◆ **Source text**:
While he wouldn’t want to say the booster ensured absolutely no chance of illness or death, “from a probability perspective it is.”
The overall result in Oregon has been a lower peak but a flatter curve that spread new cases over a longer period of time.
Graven said the typical wave behavior pattern of “fear and fatigue” was again showing up, with residents taking strong action as the virus numbers mounted, but now tiring of the effort and being quicker to spend time indoors with others, going to restaurants and indoor events.
“That is kind of a true metric of fatigue,” Graven said. “People getting through a surge and trying to get back to normal.”
The omicron variant spread wider and faster than any wave during the two years of the world pandemic.
While less lethal for most people in individual cases, the tidal wave of cases is following the same pattern of infection, severe cases and deaths rising in order, then declining in the same way.
“Unfortunately, there will be more deaths,” Graven said on Monday.
The forecast released Thursday shows the average number of deaths rising from about 13 per day now to a peak of 18 in early March. It will then follow the same path as infections and severe cases with a relatively steep decline. Deaths are projected under five per day by the end of March.
Graven said that barring a new, virulent variant, COVID-19 could move into an endemic phase much like other viruses.
Ironically, the waves of COVID-19 that have led to so many people wearing masks and taking other precautions around meeting people has led to a plummeting flu rate.
OHSU reported 35 positive tests for influenza last week. In a similar period just before the pandemic, Oregon recorded 1,008 positive cases.

◆ **Exercise brief**:
In the COVID-19 forecast text, how many positive influenza tests did OHSU report last week?

◆ **Data shown**:
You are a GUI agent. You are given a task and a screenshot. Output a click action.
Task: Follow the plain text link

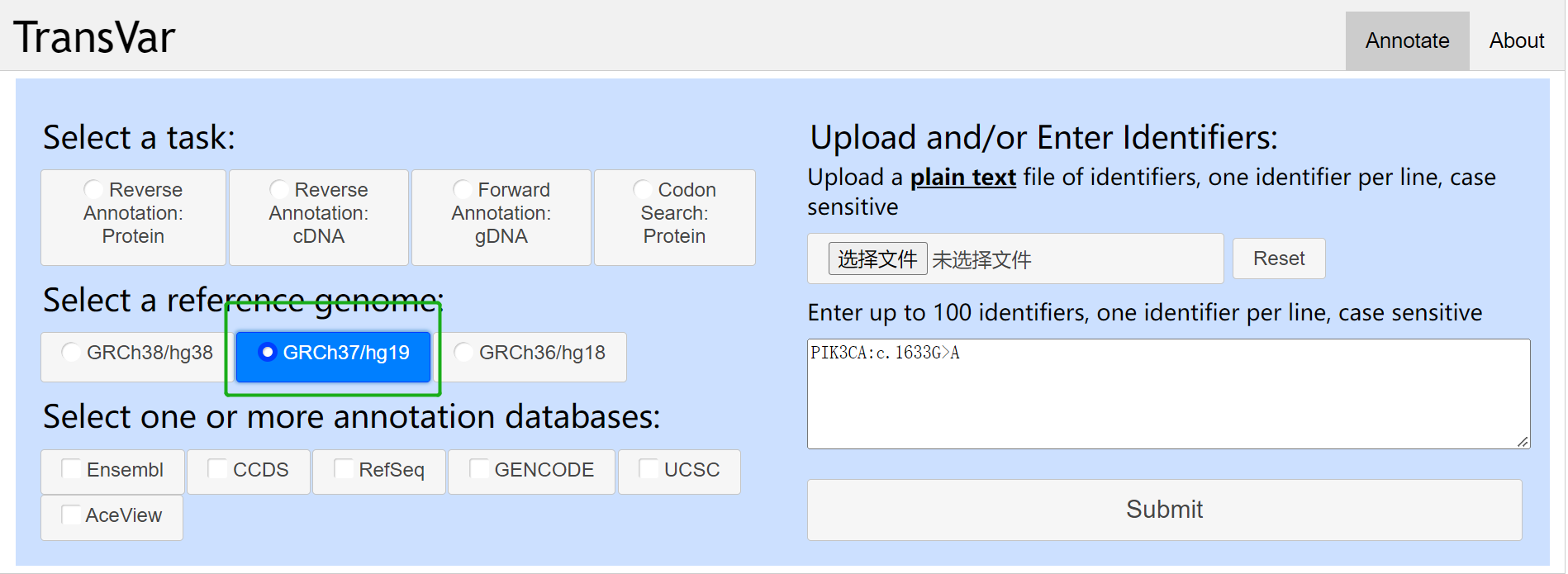pyautogui.click(x=962, y=178)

◆ **Exercise result**:
35